### CONSIGNES
(A) Réécrivez le passage de l'éditorial sur le foie gras qui va de « [Edito] Entre les » jusqu'à « Nutri-score ? Euh... », en remplaçant « foie gras » par « magret ».
(B) Relevez toutes les difficultés que l'éditorial sur le foie gras énumère dans la phrase commençant par « Entre les crises ».
(C) Prolongez l'éditorial sur le foie gras au-delà de sa dernière phrase.

### EXTRAIT DU DOCUMENT
↓

Le foie gras, à la fête quand même

[Edito] Entre les crises de grippe aviaire, l’envolée des coûts de production, le boycott de maires écologistes ou encore la problématique du broyage des canetons femelles, le foie gras est en souffrance. Mais pas le foie des Français. Et le Nutri-score ? Euh...

Quatre épidémies en six ans : c’est ce qu’inflige l’Influenza aviaire hautement pathogène (IAHP) à la filière volaille. Une situation qui confine à l’enzootie, comme le relève le CGAAER dans un rapport récent consacré à l’analyse des coûts et bénéfices d’une stratégie vaccinale appliquée aux canards. C’est en effet l’espèce la plus sensible et la filière foie gras se trouve de fait en première ligne.

↑

### DONNÉES SOURCES
↓

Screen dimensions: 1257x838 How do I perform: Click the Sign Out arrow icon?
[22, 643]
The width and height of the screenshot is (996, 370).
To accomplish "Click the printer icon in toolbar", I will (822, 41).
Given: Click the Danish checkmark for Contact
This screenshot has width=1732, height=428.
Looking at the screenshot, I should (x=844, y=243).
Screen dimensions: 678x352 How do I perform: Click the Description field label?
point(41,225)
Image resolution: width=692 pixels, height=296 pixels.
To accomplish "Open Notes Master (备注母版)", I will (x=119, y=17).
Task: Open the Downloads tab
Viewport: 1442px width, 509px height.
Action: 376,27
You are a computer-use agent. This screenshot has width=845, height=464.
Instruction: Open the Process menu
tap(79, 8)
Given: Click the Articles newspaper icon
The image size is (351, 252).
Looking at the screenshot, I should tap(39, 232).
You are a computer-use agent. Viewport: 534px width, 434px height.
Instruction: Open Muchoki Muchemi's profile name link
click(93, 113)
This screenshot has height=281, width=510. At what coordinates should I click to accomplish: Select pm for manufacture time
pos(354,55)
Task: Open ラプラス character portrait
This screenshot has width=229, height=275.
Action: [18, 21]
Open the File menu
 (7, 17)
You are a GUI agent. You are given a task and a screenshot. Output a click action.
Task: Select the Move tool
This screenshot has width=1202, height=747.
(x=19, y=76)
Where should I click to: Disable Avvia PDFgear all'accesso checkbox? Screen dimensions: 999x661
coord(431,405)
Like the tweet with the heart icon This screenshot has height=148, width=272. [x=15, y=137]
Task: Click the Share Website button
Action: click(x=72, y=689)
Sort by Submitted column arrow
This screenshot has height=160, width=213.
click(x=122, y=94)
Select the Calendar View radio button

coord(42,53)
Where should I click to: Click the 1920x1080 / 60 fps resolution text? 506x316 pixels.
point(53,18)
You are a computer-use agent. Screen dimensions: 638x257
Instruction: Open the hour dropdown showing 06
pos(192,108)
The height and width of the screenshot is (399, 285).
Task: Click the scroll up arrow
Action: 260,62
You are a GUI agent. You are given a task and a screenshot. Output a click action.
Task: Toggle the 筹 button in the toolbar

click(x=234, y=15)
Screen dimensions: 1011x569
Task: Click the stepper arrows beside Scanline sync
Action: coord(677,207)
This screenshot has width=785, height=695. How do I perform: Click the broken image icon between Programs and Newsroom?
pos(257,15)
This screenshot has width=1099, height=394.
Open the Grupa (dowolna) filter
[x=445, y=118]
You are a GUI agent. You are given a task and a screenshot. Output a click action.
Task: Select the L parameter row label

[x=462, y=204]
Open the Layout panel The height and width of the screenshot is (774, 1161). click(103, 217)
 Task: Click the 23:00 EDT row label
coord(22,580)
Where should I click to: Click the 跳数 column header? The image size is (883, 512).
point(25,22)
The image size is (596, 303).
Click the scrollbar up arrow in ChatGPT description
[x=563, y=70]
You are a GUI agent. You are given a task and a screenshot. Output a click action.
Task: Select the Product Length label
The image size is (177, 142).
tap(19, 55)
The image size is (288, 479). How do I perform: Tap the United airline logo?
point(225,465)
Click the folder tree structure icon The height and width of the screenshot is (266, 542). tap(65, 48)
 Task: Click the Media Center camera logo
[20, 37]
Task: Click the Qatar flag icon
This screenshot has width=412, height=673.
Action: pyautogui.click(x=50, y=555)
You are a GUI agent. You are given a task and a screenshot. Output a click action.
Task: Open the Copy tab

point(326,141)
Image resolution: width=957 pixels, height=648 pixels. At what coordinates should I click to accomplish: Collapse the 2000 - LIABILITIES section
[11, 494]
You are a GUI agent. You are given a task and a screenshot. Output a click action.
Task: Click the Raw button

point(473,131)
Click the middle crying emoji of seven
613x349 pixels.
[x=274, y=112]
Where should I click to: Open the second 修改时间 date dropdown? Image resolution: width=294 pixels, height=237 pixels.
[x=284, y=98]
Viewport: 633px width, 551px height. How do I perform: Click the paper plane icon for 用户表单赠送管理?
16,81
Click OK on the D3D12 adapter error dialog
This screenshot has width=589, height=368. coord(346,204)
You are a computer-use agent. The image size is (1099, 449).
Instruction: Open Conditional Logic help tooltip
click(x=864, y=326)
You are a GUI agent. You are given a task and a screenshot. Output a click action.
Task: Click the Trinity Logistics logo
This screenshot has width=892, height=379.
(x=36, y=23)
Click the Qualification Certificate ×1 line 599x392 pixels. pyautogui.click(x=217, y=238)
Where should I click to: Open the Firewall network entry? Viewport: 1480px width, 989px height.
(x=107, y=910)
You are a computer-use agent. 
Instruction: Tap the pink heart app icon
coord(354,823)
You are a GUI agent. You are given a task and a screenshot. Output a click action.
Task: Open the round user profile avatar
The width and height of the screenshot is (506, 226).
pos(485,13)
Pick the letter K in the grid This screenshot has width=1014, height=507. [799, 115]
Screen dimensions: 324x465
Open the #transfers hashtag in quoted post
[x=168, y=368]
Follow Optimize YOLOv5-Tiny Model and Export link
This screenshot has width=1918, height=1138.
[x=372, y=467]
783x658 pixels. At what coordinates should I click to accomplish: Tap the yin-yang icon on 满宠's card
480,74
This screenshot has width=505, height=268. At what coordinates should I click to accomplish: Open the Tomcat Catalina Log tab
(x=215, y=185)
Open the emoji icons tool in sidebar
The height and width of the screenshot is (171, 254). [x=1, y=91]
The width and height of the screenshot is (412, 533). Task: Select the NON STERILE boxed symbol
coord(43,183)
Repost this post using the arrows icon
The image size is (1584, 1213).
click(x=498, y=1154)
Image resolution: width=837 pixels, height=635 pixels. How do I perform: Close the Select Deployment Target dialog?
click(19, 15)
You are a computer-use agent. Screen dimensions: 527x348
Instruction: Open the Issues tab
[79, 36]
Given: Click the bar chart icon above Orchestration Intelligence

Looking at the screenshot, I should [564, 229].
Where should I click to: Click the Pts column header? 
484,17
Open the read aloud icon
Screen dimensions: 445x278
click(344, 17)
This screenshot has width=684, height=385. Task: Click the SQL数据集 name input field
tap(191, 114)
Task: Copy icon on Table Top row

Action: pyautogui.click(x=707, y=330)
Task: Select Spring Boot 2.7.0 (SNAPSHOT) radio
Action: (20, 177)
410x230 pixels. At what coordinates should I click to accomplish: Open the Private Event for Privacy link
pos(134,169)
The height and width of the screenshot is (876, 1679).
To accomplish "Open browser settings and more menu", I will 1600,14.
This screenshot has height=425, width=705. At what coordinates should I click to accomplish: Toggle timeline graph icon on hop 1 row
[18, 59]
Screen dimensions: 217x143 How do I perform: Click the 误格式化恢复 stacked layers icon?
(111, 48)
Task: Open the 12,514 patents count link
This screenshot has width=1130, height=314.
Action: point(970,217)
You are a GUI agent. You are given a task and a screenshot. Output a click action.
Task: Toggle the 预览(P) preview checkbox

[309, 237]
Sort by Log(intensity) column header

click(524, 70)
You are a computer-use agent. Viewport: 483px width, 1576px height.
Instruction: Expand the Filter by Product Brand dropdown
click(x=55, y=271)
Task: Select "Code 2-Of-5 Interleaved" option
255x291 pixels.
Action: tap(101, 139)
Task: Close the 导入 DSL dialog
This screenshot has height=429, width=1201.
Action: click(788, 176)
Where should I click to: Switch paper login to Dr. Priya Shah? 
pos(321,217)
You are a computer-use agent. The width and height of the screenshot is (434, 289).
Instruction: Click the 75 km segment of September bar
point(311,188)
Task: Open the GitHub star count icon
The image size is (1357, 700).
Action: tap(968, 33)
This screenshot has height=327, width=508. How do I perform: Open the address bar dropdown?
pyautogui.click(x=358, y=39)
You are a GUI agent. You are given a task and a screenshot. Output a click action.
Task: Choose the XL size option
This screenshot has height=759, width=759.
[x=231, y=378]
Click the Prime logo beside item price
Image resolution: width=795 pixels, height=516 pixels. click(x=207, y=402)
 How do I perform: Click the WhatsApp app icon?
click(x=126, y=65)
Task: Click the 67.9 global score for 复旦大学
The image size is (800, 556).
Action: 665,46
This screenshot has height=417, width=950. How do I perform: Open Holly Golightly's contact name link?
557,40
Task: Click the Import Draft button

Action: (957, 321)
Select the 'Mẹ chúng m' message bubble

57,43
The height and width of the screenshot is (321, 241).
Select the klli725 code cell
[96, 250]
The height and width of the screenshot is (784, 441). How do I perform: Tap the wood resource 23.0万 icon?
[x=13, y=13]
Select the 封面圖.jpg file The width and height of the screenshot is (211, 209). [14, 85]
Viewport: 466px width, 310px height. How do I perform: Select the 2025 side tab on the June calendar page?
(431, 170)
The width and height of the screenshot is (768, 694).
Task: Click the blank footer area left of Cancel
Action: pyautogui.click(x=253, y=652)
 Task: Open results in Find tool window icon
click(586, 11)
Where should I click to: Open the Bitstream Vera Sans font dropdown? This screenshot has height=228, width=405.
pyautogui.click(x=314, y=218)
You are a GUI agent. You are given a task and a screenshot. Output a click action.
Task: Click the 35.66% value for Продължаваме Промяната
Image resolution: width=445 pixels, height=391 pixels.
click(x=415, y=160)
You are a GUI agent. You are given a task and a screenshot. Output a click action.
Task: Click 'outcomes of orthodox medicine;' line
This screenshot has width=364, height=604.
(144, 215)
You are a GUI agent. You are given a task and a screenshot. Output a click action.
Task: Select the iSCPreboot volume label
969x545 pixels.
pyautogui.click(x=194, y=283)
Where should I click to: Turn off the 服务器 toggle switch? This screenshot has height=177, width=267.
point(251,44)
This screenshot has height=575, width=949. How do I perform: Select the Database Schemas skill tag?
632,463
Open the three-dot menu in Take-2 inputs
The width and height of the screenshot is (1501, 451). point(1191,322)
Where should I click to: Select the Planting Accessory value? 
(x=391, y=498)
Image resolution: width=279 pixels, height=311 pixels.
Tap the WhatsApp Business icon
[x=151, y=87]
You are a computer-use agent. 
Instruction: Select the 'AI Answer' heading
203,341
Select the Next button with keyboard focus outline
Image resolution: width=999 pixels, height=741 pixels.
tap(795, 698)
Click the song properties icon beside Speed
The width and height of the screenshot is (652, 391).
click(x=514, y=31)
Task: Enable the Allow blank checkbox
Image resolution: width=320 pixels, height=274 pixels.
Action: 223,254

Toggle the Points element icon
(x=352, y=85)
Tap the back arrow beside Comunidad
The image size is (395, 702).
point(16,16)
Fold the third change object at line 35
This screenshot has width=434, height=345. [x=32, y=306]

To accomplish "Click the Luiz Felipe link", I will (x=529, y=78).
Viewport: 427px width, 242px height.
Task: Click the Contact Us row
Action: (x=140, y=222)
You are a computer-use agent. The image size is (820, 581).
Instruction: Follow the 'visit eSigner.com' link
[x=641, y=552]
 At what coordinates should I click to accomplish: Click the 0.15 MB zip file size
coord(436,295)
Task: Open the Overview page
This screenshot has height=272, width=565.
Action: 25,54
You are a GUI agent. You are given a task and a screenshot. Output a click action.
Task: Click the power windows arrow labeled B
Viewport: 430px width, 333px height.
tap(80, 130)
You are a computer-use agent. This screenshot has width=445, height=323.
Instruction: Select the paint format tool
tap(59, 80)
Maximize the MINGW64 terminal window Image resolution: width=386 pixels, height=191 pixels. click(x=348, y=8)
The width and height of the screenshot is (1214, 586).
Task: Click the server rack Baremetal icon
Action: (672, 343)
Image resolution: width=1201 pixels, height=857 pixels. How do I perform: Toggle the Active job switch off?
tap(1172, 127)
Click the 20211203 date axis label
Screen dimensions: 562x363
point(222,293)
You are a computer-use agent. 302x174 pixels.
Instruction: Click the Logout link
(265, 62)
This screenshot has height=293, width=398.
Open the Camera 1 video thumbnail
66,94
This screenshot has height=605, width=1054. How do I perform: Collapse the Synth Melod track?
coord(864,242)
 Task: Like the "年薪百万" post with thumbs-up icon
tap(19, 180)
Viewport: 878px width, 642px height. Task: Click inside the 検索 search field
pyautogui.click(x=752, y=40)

↑

### RÉPONSES ATTENDUES
(A)
[Edito] Entre les crises de grippe aviaire, l’envolée des coûts de production, le boycott de maires écologistes ou encore la problématique du broyage des canetons femelles, le magret est en souffrance. Mais pas le foie des Français. Et le Nutri-score ? Euh...

(B)
- les crises de grippe aviaire
- l'envolée des coûts de production
- le boycott de maires écologistes
- la problématique du broyage des canetons femelles

(C)
En cette veille de Noël, personne ne se risque à faire un pronostic sur l’intensité de la quatrième vague (de grippe aviaire). En date du 23 décembre, 16 foyers ont été identifiés dans des élevages, moitié dans le département du Nord, moitié dans le Sud-Ouest. C’est peu ou prou le même nombre que l’an passé à la même date. On sait ce qu’il advint ensuite. La maladie a explosé en janvier, avec des pics de contamination de 130 foyers la première semaine. Près de 500 foyers plus tard, plus de 3 millions de canards ont été abattus. La production de foie gras a chuté de 22%. L’Etat a versé plus de 200 millions d’euros d’indemnisations.

S’il n’y avait que la grippe aviaire

Ceci explique pourquoi le ministère de l’Agriculture a décidé de revoir le cadre réglementaire et sanitaire, consistant, pour faire court, à confiner toutes les volailles de France et de Navarre en situation de risque élevé. La mesure a fait piailler les éleveurs de plein air, non sans raisons. Autant dire que la campagne en cours fait office de crash-test.

Mais il n’y a pas que la grippe aviaire. La filière foie gras affronte d’autres périls telle l’envolée des coûts de production, due à l’inflation des prix de l’aliment et aux nouvelles règles de biosécurité.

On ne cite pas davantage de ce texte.